Building effective hybrid search in OpenSearch: Techniques and best practices

OpenSearch provides a wide range of capabilities to support modern search needs, including traditional keyword-based techniques like lexical search using BM25 and more advanced methods like semantic and hybrid search. BM25 remains a reliable and efficient choice for many applications that rely on keyword relevance. Semantic search builds on this by using machine learning (ML) to capture meaning beyond keywords. Advanced hybrid techniques combine lexical and semantic approaches, using normalization methods like score-based and rank-based algorithms to balance and integrate scores from different search methods. These techniques progressively enhance search relevance and flexibility, catering to diverse search requirements in modern applications.

In this blog post, we’ll explore each of these techniques—lexical, semantic, and hybrid—and dive deep into how hybrid search works in OpenSearch.

Comparing lexical and semantic search

Lexical and semantic search use different techniques to retrieve relevant documents. Here’s how they compare.

Lexical (BM25) search

BM25 is a probabilistic scoring algorithm used by default in OpenSearch. It’s provided as part of OpenSearch’s standard full-text search capabilities and is used in queries like multi_match, range, and term. BM25 supports field-level boosting and flexible matching, making it a versatile choice for many applications—from e-commerce product search to document retrieval.

Example request

The following request searches for the martian in the title field:

GET /bookstore_catalog/_search
{
  "query": {
    "match": {
      "title": "the martian"
    }
  }
}

Semantic search

Semantic search introduces ML and natural language processing to enhance search results. It uses dense vector embeddings to represent both documents and queries in a high-dimensional space. These embeddings capture the semantic meaning of the text, allowing the system to go beyond exact keyword matching.

Text embeddings are generated using large language models (LLMs) trained on large datasets. In OpenSearch, embeddings are stored as dense vector fields and searched using k-nearest neighbor (k-NN) algorithms.
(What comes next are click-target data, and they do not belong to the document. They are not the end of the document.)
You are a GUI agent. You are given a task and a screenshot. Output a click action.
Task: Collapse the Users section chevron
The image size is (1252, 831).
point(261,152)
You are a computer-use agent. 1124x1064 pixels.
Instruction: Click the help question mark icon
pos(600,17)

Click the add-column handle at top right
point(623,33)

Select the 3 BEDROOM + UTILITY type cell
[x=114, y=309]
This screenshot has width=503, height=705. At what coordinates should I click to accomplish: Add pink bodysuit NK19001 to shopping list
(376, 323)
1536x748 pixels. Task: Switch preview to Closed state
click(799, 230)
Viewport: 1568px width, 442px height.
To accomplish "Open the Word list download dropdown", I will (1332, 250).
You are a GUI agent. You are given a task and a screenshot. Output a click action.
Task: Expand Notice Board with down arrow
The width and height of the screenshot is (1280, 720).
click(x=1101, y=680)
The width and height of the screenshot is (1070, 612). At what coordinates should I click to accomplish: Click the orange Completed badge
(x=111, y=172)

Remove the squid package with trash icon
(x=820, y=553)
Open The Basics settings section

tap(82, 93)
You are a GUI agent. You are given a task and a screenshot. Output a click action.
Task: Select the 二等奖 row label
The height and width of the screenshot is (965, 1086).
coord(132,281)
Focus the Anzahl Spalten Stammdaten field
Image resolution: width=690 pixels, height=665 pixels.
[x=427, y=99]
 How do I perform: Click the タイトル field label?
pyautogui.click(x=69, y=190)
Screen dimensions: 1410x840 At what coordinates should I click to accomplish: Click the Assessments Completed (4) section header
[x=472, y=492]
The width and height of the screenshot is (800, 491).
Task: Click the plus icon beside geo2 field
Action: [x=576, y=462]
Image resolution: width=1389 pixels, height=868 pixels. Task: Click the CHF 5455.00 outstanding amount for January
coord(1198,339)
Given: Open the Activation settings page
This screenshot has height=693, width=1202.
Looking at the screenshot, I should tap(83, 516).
At search time, your query is also transformed into an embedding, and OpenSearch finds documents containing vectors closest to the query vector using similarity metrics like inner product or cosine similarity.

Example request

The following request retrieves documents containing embeddings most similar to the query science fiction:

GET /bookstore_catalog/_search
{
  "_source": {
    "excludes": [
      "passage_embedding"
    ]
  },
  "query": {
    "neural": {
      "title_embedding": {
        "query_text": "science fiction",
        "k": 100
      }
    }
  }
}

This query uses the following parameters:

title_embedding: The dense vector field containing embeddings of document titles.
query_text: The input query to be converted into an embedding.
k: The number of nearest neighbors to retrieve.

Summary

Lexical search methods like BM25 offer fast and accurate keyword matching but do not capture the meaning or context of the query. Semantic search, conversely, excels at understanding intent and natural language but may miss important keywords—especially in fact-based searches.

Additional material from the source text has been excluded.